What are Gen Z choosing instead of alcohol?
How are consumers born after 1996 spending their time and money, both in the pub and beyond it?
Around a third of people aged 18-24 do not drink alcohol at all, and even those that do drink tend to do so primarily as a treat, to relax, or to mark a special occasion, according to market research firm Mintel.
The company’s new research has found that while relaxation is the most popular reason for drinking alcohol across all generations, Gen Z stands out, drinking alcohol far less as a refreshment or a way to elevate meals. Alcohol is therefore an occasional treat for the younger generation, whereas older consumers consider it a regular, relaxing refreshment.
So if the Gen Z population is shifting its focus away from alcohol-centric socialising, what are these young people choosing to spend their time and money on?
Speaking to the drinks business in October, Laura Willoughby, founder of no- and low-alcohol drinks specialist Club Soda, explained that we are now living in an era of experience.

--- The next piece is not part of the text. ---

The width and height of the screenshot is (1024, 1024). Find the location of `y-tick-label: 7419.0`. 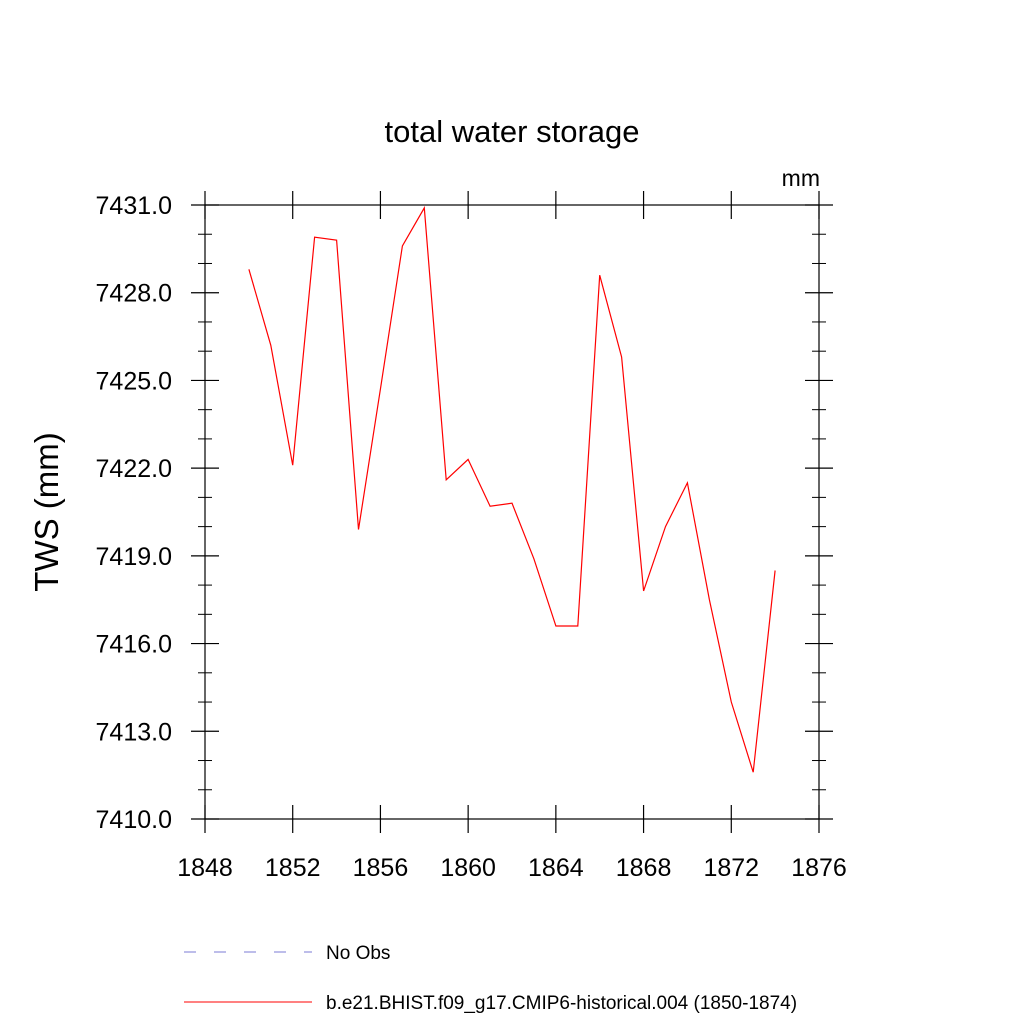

She characterises our current culture as an “experience economy”, explaining: “It’s why everywhere serves food now. Who would have thought there would be bars set up just to do axe throwing or clay pigeon shooting?”
Our social habits are changing, she says. “We want to be able to laugh and we want to be able to feel like it’s quality time, and that’s across all generations.” Having choices when it comes to drinking feeds directly into this.
Just under half of Gen Zers reported drinking low- and no-alcohol beverages, which suggests that many prefer other beverages entirely.
In terms of fizzy drinks, Gen Z consumers actually reported a lower intake of carbonated soft drinks at bars and pubs than Millennials. However, when it comes to home consumption, Gen Zers do drink more carbonated soft drinks than some older generations. Notably, Gen Zers were above average in agreeing that fruit juices with sophisticated flavours are a better alternative to alcoholic beverages than regular fruit juices, Mintel found.
This indicated that upgraded fruit juice may be a good alternative option for young people. Finally, Gen Z consumers drink energy drinks on a night out more than twice as much as older groups. This heightened consumption could be attributed to the energy boost provided by energy and sports drinks which offer a similar effect to drinking alcohol when partying.
Mintel anticipates that the trend away from drinking alcohol among young people will continue to grow, but may not expand into older generations – who appear to be more consistent in their alcohol consumption levels.